Густав прикрыл лоб и щеки руками. Не хотел, чтобы кто-то разглядел на его лице знаки гнева, бессилия, раскаяния и презрения. После паузы он пробормотал:

– Матросы не виноваты.

–Готовность принять на себя ответственность делает вам честь, – сказал суперкарго. – Тем не менее на свои наблюдения я полагаюсь больше, чем на ваше признание, о котором вы никогда не пожалеете, но за которое придется дорого заплатить.
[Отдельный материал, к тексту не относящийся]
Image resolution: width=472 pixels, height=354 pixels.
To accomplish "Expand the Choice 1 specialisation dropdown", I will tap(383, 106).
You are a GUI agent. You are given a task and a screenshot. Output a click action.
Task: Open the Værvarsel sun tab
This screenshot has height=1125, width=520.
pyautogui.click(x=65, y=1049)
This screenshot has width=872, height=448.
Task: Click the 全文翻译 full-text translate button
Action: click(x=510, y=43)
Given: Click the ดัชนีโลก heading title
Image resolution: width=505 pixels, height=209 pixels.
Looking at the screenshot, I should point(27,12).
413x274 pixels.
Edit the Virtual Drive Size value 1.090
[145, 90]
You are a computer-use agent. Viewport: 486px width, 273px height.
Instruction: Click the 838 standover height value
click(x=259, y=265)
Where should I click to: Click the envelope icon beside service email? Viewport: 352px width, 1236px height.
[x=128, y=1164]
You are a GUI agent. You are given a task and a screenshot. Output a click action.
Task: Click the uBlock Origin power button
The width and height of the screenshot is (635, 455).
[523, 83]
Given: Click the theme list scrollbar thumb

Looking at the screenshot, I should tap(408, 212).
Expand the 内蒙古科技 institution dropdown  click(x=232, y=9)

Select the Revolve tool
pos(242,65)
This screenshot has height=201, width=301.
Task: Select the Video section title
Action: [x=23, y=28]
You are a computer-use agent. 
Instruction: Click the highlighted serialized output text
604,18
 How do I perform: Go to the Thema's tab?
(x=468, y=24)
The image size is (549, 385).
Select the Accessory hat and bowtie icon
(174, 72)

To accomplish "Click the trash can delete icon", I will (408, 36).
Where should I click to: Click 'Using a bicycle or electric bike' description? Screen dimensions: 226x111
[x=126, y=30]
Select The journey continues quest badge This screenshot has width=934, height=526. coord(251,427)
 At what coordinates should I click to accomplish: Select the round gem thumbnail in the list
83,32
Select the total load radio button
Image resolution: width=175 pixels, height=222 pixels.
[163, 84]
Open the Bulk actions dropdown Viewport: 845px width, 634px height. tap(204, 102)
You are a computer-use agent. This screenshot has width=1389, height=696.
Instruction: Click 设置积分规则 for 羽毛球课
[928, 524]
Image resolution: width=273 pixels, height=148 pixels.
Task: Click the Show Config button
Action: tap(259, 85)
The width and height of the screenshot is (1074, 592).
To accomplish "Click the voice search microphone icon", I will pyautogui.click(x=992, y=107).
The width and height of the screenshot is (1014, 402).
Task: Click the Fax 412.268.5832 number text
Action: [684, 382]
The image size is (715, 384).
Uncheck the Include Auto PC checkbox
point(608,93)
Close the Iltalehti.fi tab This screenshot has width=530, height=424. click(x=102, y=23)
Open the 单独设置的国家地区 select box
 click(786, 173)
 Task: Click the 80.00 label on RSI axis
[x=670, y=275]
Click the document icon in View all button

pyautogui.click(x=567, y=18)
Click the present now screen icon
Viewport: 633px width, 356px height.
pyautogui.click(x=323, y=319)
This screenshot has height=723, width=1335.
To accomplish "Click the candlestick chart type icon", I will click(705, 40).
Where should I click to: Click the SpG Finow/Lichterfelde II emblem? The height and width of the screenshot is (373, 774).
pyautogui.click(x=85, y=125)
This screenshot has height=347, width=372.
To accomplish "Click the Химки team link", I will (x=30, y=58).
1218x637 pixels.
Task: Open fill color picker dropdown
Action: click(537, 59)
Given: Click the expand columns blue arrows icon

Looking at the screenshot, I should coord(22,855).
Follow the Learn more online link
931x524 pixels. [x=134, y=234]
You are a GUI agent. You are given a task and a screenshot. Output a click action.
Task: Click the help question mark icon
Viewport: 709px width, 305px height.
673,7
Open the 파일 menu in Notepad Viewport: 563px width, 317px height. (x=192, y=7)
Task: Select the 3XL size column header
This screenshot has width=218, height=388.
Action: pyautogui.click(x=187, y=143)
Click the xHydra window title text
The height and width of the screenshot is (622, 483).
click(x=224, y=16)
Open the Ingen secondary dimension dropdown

Густав хотел что-то возразить, но серый человек уже повернулся к выходу—очевидно, торопясь доложить обо всем капитану. Однако в этот момент в прихожую вошел – будто его позвали—сам Вальдемар Штрунк. И осветил ярким фонарем собравшуюся кучку людей. Видимо, какой-то особый настрой души мешал ему задавать вопросы. Лицо капитана выдавало боязливую растерянность. Он моргнул, словно таким образом бессловесно упрекал матросов в нарушении долга. Просительным движением руки потребовал у Густава разъяснений. Но молодой человек молчал. Суперкарго – поскольку желающих говорить не нашлось – сам доложил о случившемся, в немногих словах определив суть мятежа. Как свершившееся преступление. И потребовал восстановления спокойствия и порядка – если понадобится, с применением силы. Вальдемар Штрунк, не выразив сожаления или возмущения, начал пересчитывать по пальцам бунтовщиков. Каждому из участников инцидента он освещал фонарем лицо и произносил его имя. Уже первый откликнулся: «Я». И так поступали все. Закончив проверку, капитан приказал названным по имени подняться на верхнюю палубу и там построиться. Медленно, один за другим, виновные покинули помещение.

Теперь Вальдемар Штрунк обратился к Густаву. Мол, с этой минуты Густав может считать себя находящимся под арестом. Через полчаса он должен явиться в штурманскую рубку, чтобы выслушать дальнейшее. До тех пор пусть ждет в каком-нибудь неприметном месте. Он не вправе ничего предпринимать, не вправе ни с кем разговаривать.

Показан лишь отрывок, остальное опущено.